> **WHAT YOU ARE ASKED TO DO**:
Beginning with the line that has "At what coordinates should I click to accomplish: Click the RPO", write out each line down to the end of the records below exactly, and include no pictures.
>>
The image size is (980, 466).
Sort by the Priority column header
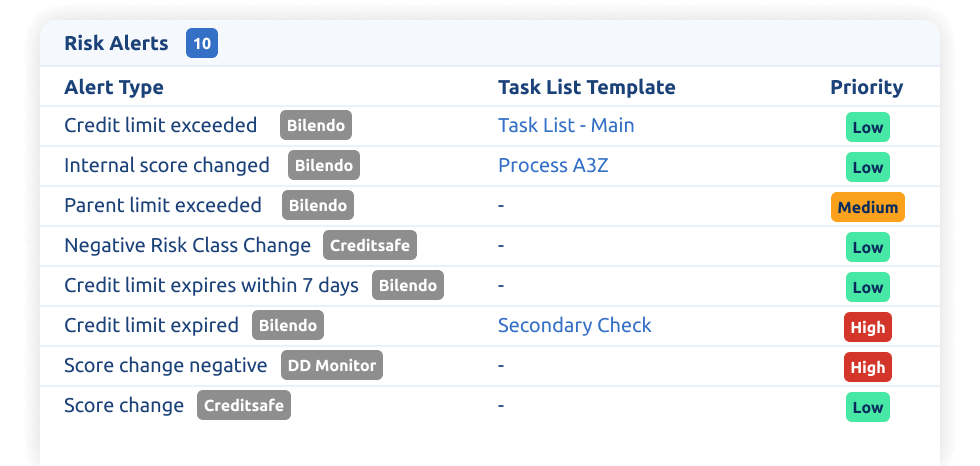pos(866,87)
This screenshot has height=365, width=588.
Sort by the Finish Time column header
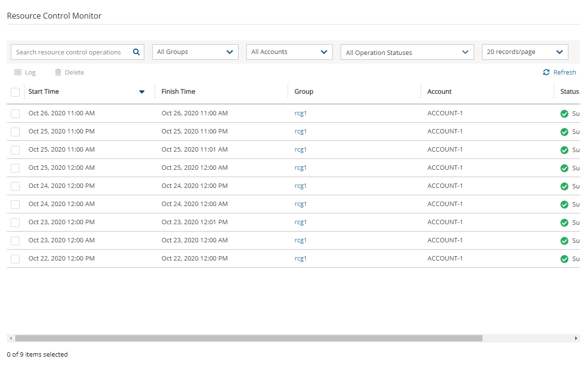(x=178, y=92)
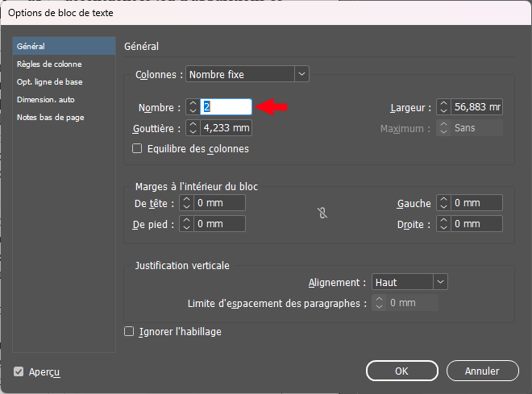This screenshot has width=532, height=394.
Task: Click the chain link icon between margins
Action: pyautogui.click(x=322, y=214)
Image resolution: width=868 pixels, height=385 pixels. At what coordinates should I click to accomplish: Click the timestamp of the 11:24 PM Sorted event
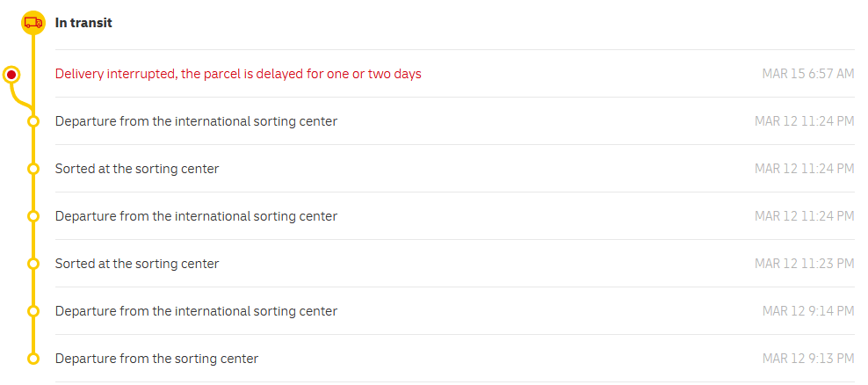[804, 169]
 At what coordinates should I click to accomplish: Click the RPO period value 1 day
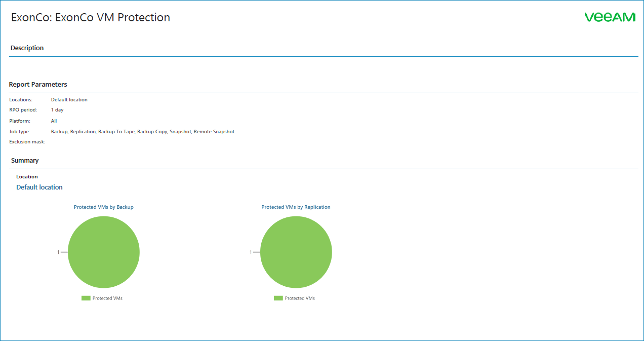[x=57, y=109]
<<
> **REPLY TO THE TASK**:
 At what coordinates should I click to accomplish: Click the RPO period value 1 day
[x=57, y=109]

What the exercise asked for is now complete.